The Chief of Mission of IOM, Mr Martin Ocaga, said that the organisation had established two shelters in Edo and Lagos states, adding that the shelters were currently managed by NAPTIP.

“Supported by the governments of Italy, Netherlands and Norway, IOM Nigeria, in collaboration with NAPTIP, also supported the development of an integrated referral service delivery system on social protection and socio-economic reintegration for victims of human trafficking.

“They also carried out visible primary prevention services in endemic source areas in Edo State,’’ Ocaga added.

Besides, on Nov. 17, 2004, the Federal Government and the British Government entered into a pact to prevent, suppress trafficking in persons, while punishing perpetrators.

A similar agreement was also signed on June 9, 2005 by the Federal Government and the Government of Republic of Benin, as part of efforts to stop trafficking in persons, particularly women and children.

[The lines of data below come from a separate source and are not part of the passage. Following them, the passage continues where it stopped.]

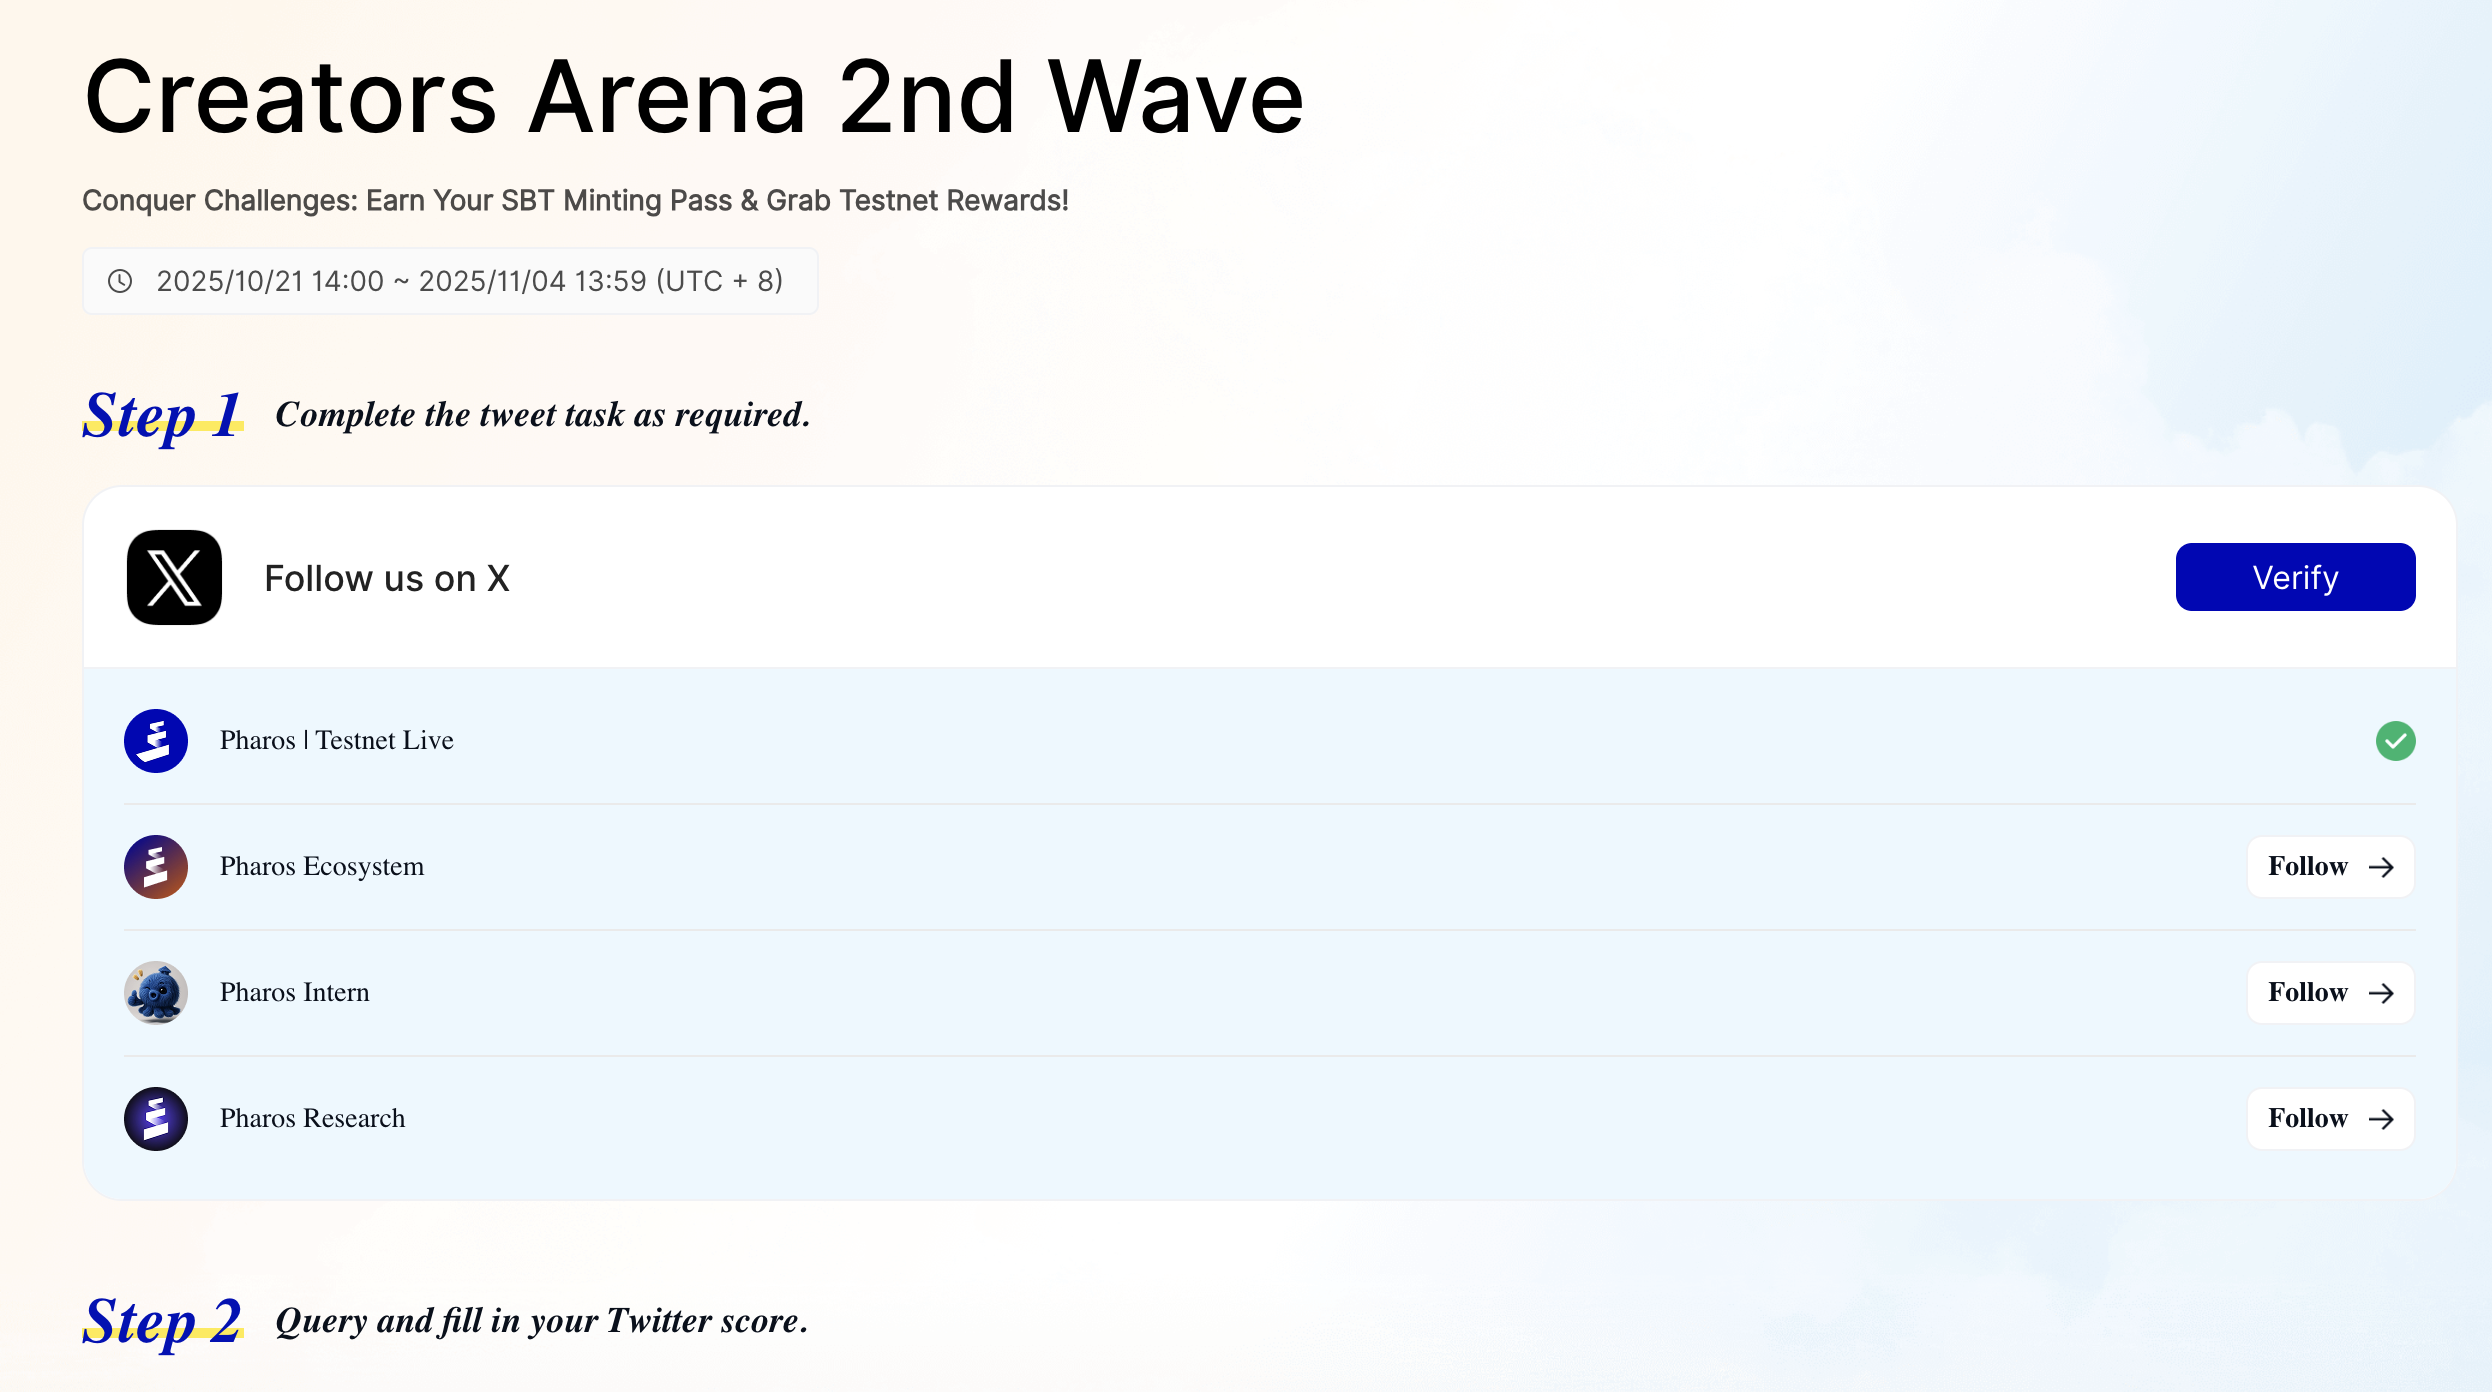
Task: Follow the Pharos Ecosystem account
Action: tap(2329, 867)
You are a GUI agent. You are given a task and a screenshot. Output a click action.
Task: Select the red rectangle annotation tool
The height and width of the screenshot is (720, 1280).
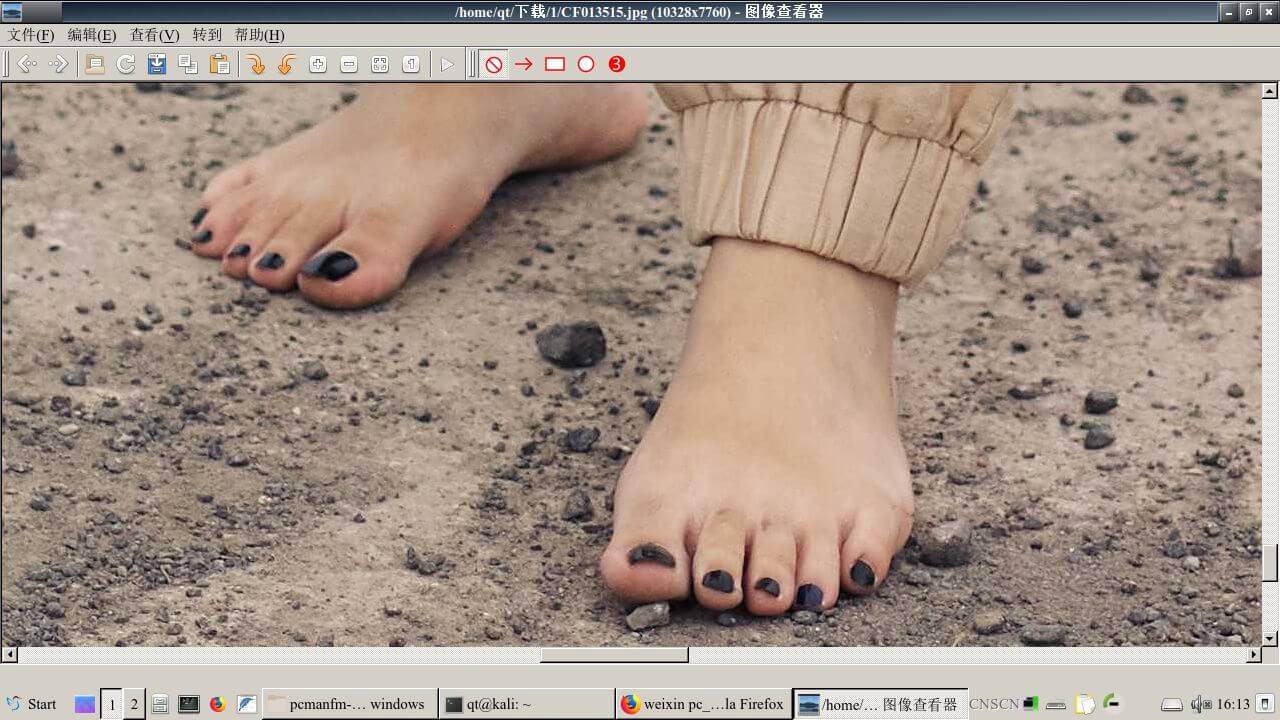(x=555, y=64)
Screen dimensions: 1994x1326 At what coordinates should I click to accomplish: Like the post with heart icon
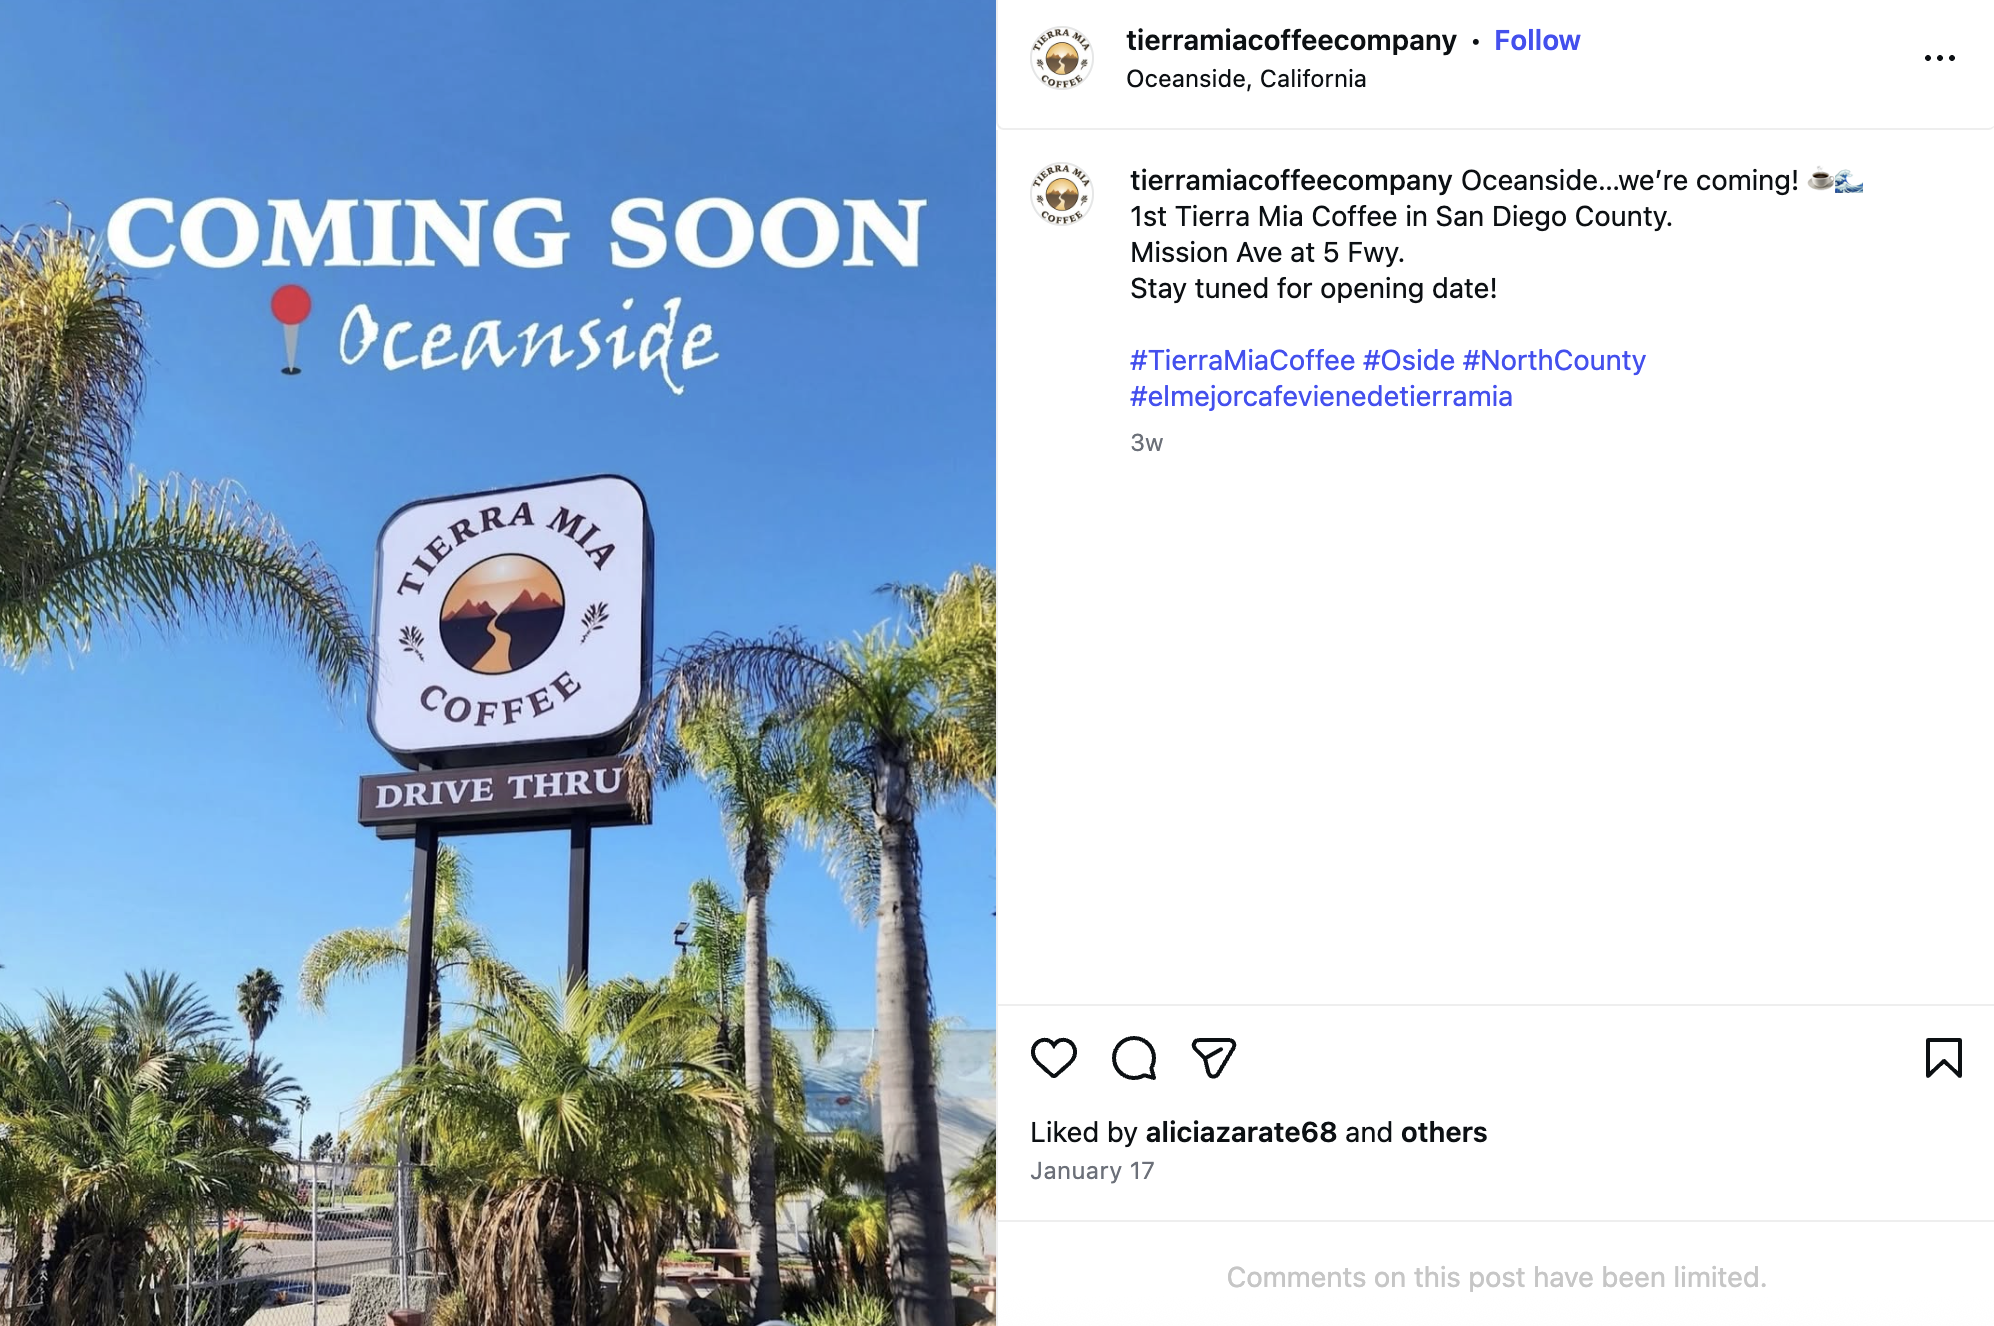click(x=1053, y=1057)
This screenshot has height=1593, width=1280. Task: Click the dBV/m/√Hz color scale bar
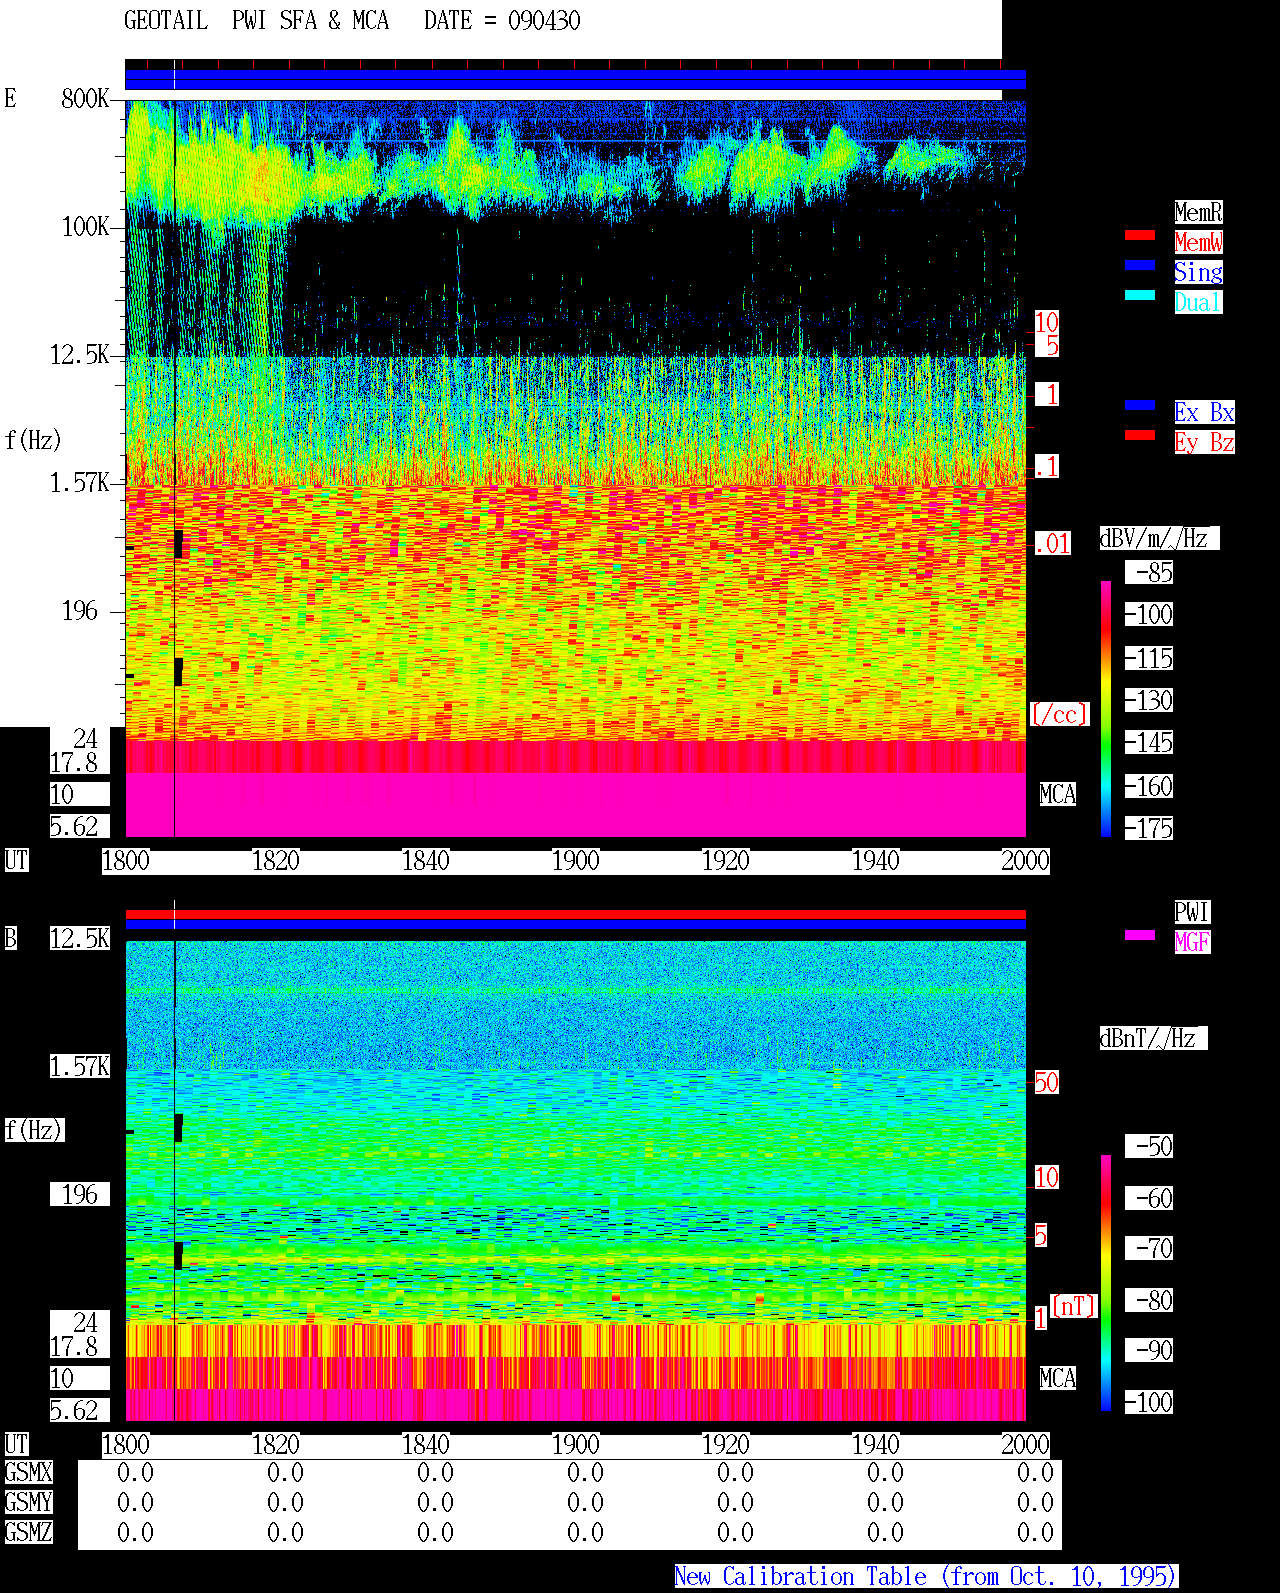coord(1106,708)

Beyond that, the Federal Government signed a deal on migration matters with the Government of the Grand Duchy of Luxembourg on March 28, 2006.

Lastly, the National Anti-Mafia Bureau of Italy and NAPTIP signed a MoU on Dec. 15, 2010 to strengthen the fight against human trafficking and laundering of proceeds from crimes.

NAPTIP was also privy to the national plan launched by Simonetta Sammaruga, the Head of Switzerland’s Department of Justice and Police to combat human trafficking in that country.

NATIP’s Executive Secretary said that the partnerships with these countries had enhanced the synergy among Nigerian law enforcement agencies via personal contacts and professional efficiency, while fostering inter-agency cooperation and leadership development.

Jedy-Agba said that the training given by the governments of various countries to Nigerian law enforcement agents had strengthened their capacity to identify human traffickers and their victims at various departure and entry points in the country.

“Partnership with these countries has also led to the donation of investigative equipment to NAPTIP to equip our forensic laboratory and enhance our service delivery,’’ she said.

Adoke, the Attorney-General of the Federation, said that his office had established a unit, as part of efforts to combat trafficking in persons.

He stressed that the unit would help to review, evaluate and respond to requests for mutual legal assistance and extradition in a prompt and efficient manner in line with global best practices.

Adoke conveyed the Federal Government’s commitment to work closely with the international community to ensure the effective implementation of the global plan of action on the fight against trafficking in persons.

All in all, experts are of the opinion that structured and sustained international cooperation will aid efforts to put an end to human trafficking.

However, the experts insist that Nigeria is not found wanting in such international collaborations.